Let \(Q_k\) be an orthonormal basis for subspace \(\UUU_k\). Then, the subspaces can be described as

\[\UUU_k = \{ y \in \RR^M : y = \mu_k + Q_k \alpha \}, \quad 1 \leq k \leq K\]

For linear subspaces, \(\mu_k = 0\). We will abuse \(Y_k\) to also denote the set of vectors from the \(k\)-th subspace.

The basic objective of subspace clustering algorithms is to obtain a clustering or segmentation of vectors in \(Y\) into \(Y_1, \dots, Y_K\). This involves finding out the number of subspaces/clusters \(K\), and placing each vector \(y_s\) in its cluster correctly.
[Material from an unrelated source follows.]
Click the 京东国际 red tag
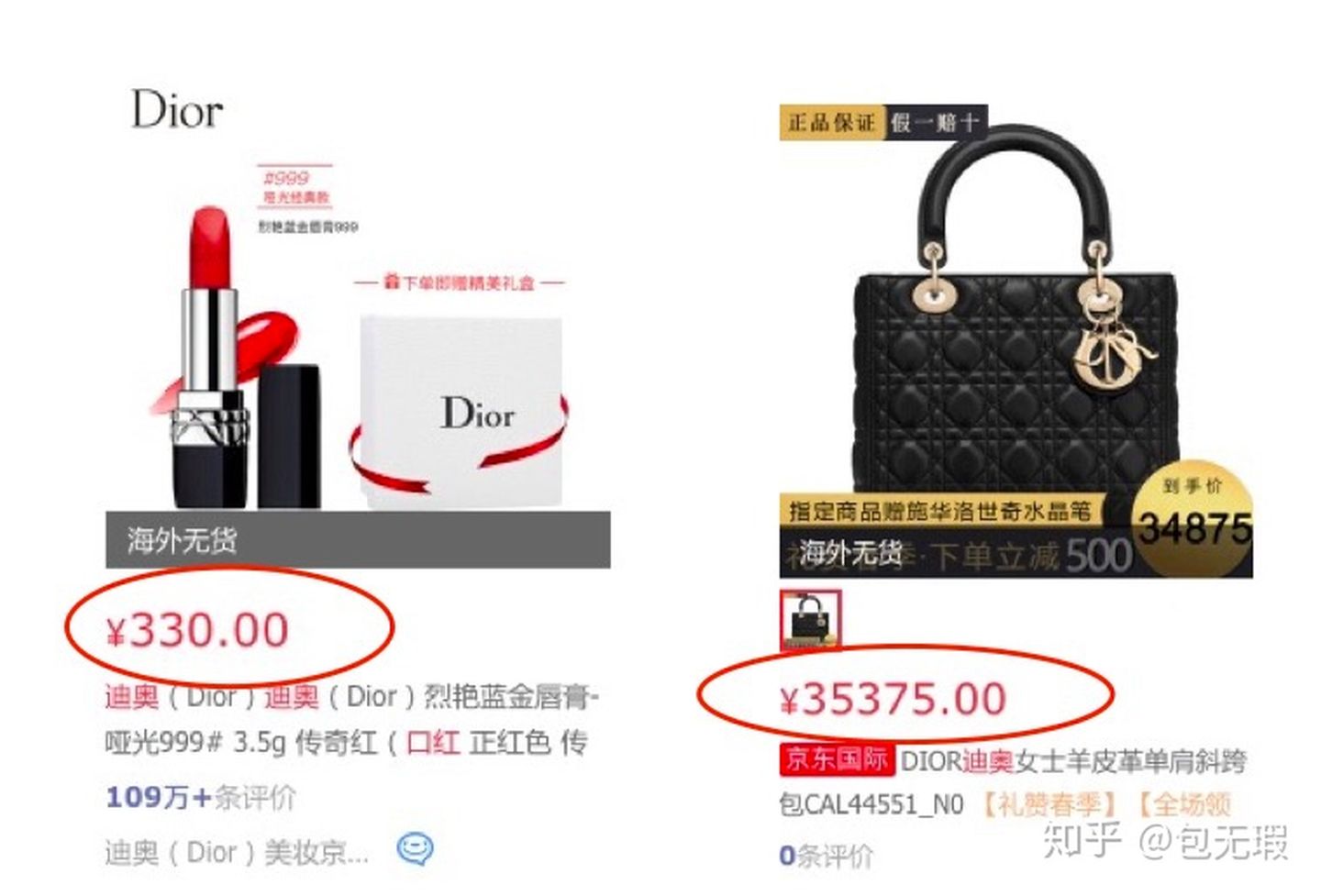 [836, 759]
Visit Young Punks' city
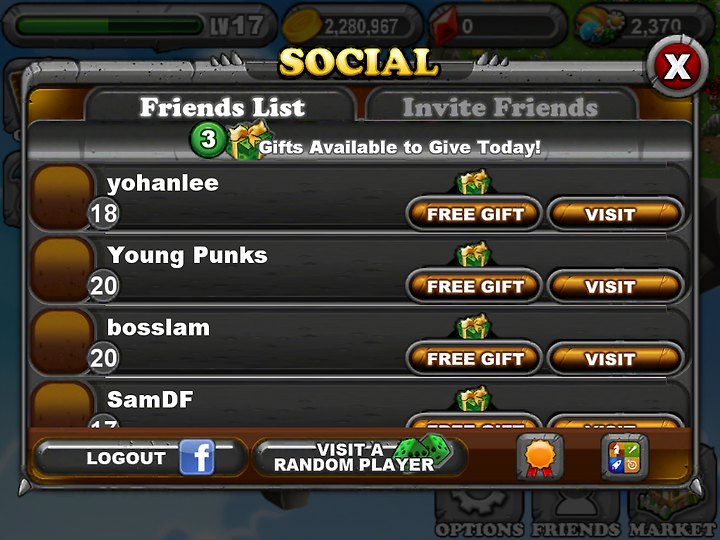Screen dimensions: 720x540 615,287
Alternatively, if we can identify \(\Gamma\) and the numbers \(S_1, \dots, S_K\) correctly, we have solved the clustering problem. Since the clusters fall into different subspaces, as part of subspace clustering, we may also identify the dimensions \(\{D_k\}_{k=1}^K\) of individual subspaces, the bases \(\{ Q_k \}_{k=1}^K\) and the offset vectors \(\{ \mu_k \}_{k=1}^K\) in case of affine subspaces. These quantities emerge due to modeling the clustering problem as a subspace clustering problem. However, they are not essential outputs of the subspace clustering algorithms. Some subspace clustering algorithms may not calculate them, yet they are useful in the analysis of the algorithm. See here for a quick review of data clustering terminology.

Noisy case

We also consider clustering of data points which are contaminated with noise. The data points do not perfectly lie in a subspace but can be approximated as a sum of a component which lies perfectly in a subspace and a noise component. Let

\[y_s = \bar{y}_s + e_s , \quad \Forall 1 \leq s \leq S\]

be the \(s\)-th vector that is obtained by corrupting an error free vector \(\bar{y}_s\) (which perfectly lies in a low dimensional subspace) with a noise vector \(e_s \in \RR^M\). The clustering problem remains the same. Our goal would be to characterize the behavior of the clustering algorithm in the presence of noise at different levels.